Aborda con gran agudeza la relación, a veces problematizada, entre hombre y mujer: “en nosotros, los hombres, es una arrogancia llamar masculinas a la franqueza, la justicia, la caballerosidad, cuando se dan en una mujer. Y en ellas es arrogancia adjetivar de femeninos el tacto, la ternura y la sensibilidad de un hombre”.

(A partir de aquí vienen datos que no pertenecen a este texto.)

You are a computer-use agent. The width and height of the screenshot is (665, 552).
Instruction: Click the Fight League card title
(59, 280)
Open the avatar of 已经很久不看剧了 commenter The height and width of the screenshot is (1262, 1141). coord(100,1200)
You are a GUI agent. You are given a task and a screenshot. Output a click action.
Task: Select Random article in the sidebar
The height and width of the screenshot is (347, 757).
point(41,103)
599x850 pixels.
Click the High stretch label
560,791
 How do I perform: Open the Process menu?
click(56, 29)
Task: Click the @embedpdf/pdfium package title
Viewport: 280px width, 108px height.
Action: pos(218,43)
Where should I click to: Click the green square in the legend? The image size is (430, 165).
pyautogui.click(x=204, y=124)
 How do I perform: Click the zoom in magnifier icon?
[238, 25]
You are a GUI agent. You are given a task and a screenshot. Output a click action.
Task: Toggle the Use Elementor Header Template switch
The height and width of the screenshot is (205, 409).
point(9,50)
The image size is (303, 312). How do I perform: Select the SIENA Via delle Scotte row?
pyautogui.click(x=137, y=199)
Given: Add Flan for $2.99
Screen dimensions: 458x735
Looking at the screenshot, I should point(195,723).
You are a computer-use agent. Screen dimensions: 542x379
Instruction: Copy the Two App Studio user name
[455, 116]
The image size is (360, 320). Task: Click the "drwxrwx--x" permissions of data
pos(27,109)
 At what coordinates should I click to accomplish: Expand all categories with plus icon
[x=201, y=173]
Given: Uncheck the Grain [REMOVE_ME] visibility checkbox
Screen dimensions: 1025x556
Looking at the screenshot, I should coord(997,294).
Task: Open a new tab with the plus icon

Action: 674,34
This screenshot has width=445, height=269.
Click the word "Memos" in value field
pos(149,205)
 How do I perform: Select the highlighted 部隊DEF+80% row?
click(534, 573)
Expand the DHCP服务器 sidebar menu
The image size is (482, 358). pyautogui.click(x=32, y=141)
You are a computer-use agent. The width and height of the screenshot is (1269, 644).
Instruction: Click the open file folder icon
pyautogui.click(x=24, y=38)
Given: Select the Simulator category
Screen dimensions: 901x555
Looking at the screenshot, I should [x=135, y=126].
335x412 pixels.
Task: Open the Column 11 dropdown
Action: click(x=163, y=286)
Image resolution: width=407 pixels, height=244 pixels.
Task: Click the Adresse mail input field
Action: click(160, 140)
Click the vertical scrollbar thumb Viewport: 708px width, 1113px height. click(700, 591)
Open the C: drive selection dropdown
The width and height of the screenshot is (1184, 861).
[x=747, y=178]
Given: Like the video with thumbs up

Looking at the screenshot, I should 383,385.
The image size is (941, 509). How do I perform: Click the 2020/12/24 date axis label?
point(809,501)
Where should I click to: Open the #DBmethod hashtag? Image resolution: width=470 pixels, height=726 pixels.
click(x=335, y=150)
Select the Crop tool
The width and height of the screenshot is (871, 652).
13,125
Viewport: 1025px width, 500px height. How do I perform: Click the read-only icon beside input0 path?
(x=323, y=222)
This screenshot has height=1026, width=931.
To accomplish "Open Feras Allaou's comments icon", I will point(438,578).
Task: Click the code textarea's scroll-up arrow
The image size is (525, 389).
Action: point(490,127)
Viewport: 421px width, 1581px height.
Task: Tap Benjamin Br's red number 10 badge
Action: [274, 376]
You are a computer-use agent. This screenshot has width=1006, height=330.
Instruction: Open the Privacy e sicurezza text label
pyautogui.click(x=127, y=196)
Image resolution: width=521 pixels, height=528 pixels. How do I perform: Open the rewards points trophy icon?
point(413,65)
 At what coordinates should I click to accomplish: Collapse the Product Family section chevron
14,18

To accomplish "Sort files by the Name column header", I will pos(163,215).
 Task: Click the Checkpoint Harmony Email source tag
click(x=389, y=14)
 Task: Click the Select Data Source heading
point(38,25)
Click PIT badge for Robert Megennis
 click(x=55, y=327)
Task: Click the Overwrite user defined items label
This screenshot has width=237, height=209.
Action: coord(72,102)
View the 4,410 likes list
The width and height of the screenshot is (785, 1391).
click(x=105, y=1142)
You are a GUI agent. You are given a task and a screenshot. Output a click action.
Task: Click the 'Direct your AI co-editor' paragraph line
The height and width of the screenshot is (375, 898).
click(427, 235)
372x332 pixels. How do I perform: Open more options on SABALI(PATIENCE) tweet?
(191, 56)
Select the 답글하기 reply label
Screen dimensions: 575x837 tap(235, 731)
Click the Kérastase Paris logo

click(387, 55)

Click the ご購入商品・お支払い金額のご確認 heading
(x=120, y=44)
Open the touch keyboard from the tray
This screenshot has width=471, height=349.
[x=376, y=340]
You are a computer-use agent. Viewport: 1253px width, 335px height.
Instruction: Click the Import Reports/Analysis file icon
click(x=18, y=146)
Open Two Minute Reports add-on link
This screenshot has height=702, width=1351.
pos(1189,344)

Más allá de la muerte: la presencia
Descubre, después de un penoso trayecto, que para los enamorados, la muerte es una etapa más del amor; “para ambos amantes sin excepción, el duelo forma parte integral y universal de la experiencia del amor. No se trunca el proceso de la relación; es una de sus fases”. Acierta a descubrir los atributos de quienes ya ven a Dios: “¿Anárquico?, ¿entusiasta?, ¿atinado?, ¿alerta?, ¿intenso?, ¿despierto? No sé, por encima de todo, sólido. Totalmente de fiar. Firme. Los muertos no se andan con tonterías”. Para llegar a la conclusión de que acerca a Dios el hecho de tener al amado en el cielo, afirma: “Amarla a ella se ha convertido, dentro de ciertos límites, como amarle a Él”. Convencido de que los seres humanos ascendemos de las criaturas al Creador: “vamos del jardín al jardinero, de la espada al herrero. A la Vida y la Belleza, impregnadas de aliento vital, que crean belleza”.
Responder al amor
Se destaca particularmente la fina y profunda antropología del autor:
La inteligencia y la voluntad como potencias superiores no pueden no reflejar la unidad sustancial que existe en el hombre: “cuando digo intelecto, incluyo la voluntad. La atención es un acto de voluntad. La inteligencia en acción es voluntad por excelencia”. Muchas veces somos subjetivos respecto a la situación por la que realmente estamos pasando: “con un equipo de cinco sentidos, una inteligencia incurablemente abstracta, una memoria que selecciona al azar, una serie de prejuicios y asunciones tan numerosos que nunca logró examinar más que una pequeña parte si es que llegó a ser consciente de ella, ¿qué porcentaje de realidad total puede llegar a ser penetrado?”. Las emociones tienen un papel concreto: “el amor en vida va siempre acompañado de emoción, pero no porque sea una emoción en sí mismo ni porque necesite ir acompañado de ella, sino porque nuestras almas animales, nuestro sistema nervioso y nuestra imaginación se ven precisados a responder al amor de esa manera”. A veces tratamos a las personas por la idea que tenemos de ellas: “¿no es cierto que muchas veces cometemos este mismo error con respecto a personas todavía vivas, que están con nosotros en la misma habitación? Me refiero al error de hablar y tratar no con el hombre mismo, sino con el retrato que nos hemos hecho de él in mente”.
Cabe, finalmente, afirmar con Julián Marías: “en estas páginas llegó Lewis al fondo de sí mismo, y no es casual, porque en ellas entra, en últimas cuentas, con quien había sido y era todavía, en la radical experiencia del amor, el sufrimiento y la esperanza”.